> **Written task**:
Rewrite the material below, replacing every "Click" with "Tap" and keeping everything else unchanged. Leave the pictures out of your version.

## BEGIN The records

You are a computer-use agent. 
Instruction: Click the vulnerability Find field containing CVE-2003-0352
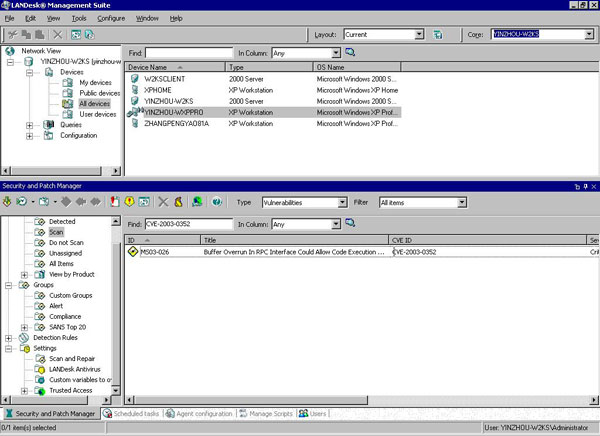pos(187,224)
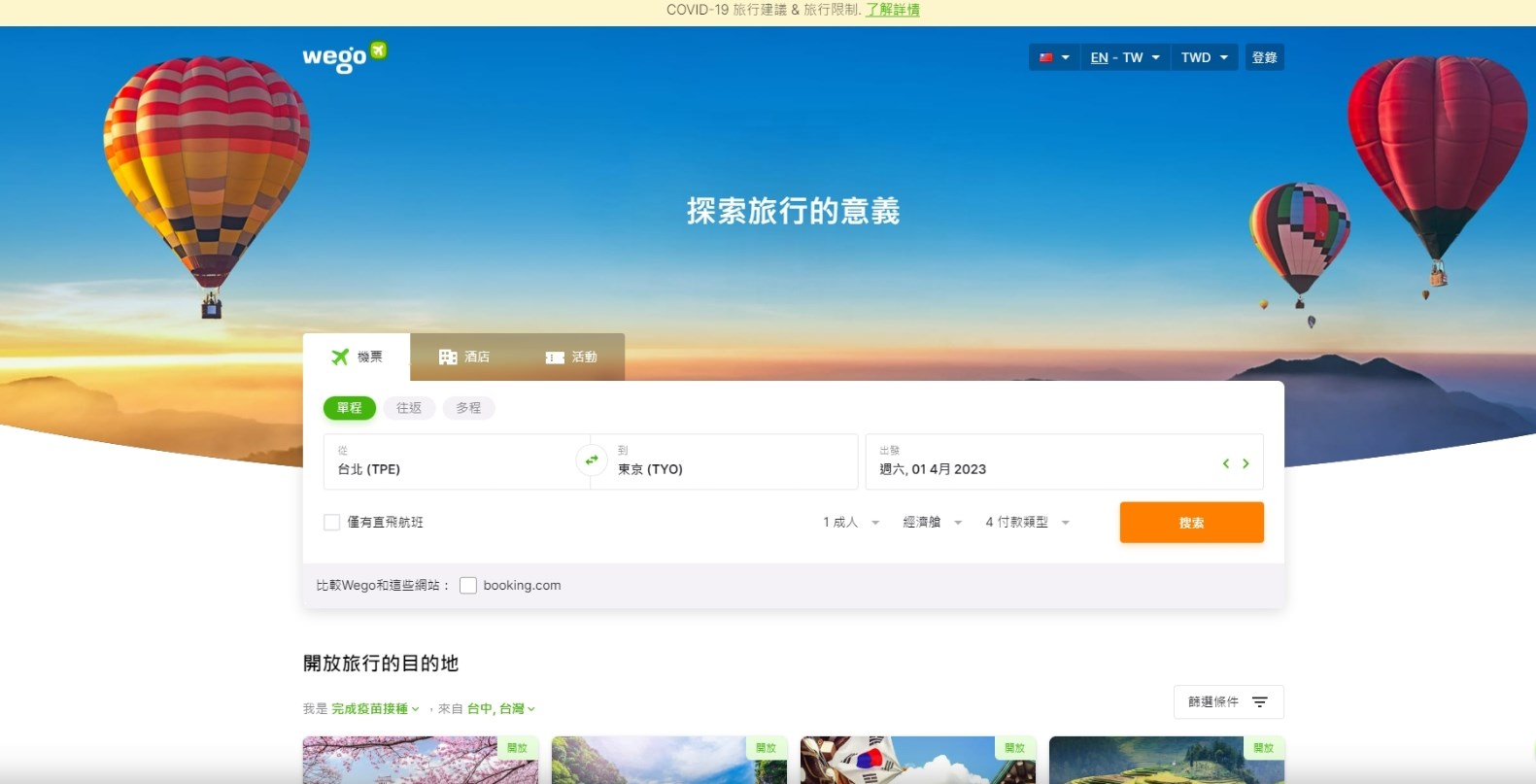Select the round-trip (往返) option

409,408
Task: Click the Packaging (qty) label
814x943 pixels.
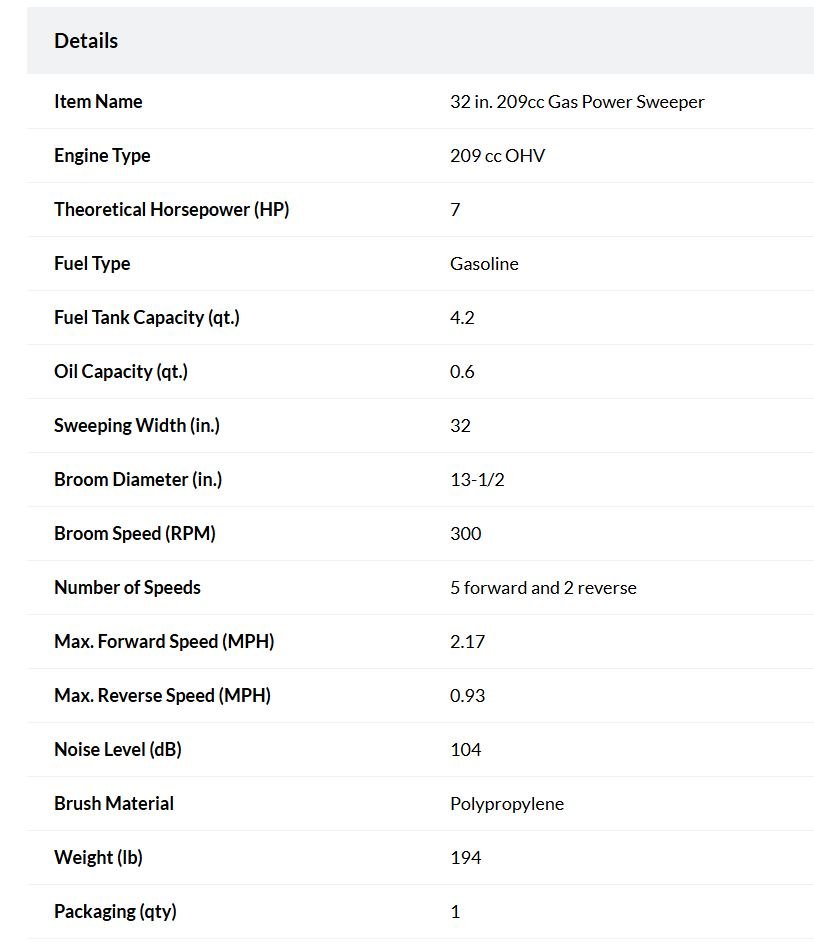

## END The records

> **Solved problem**:
You are a computer-use agent. 
Instruction: Tap the vulnerability Find field containing CVE-2003-0352
pos(187,224)
Select the round-trip (往返) option

409,408
Task: Tap the Packaging (qty) label
814x943 pixels.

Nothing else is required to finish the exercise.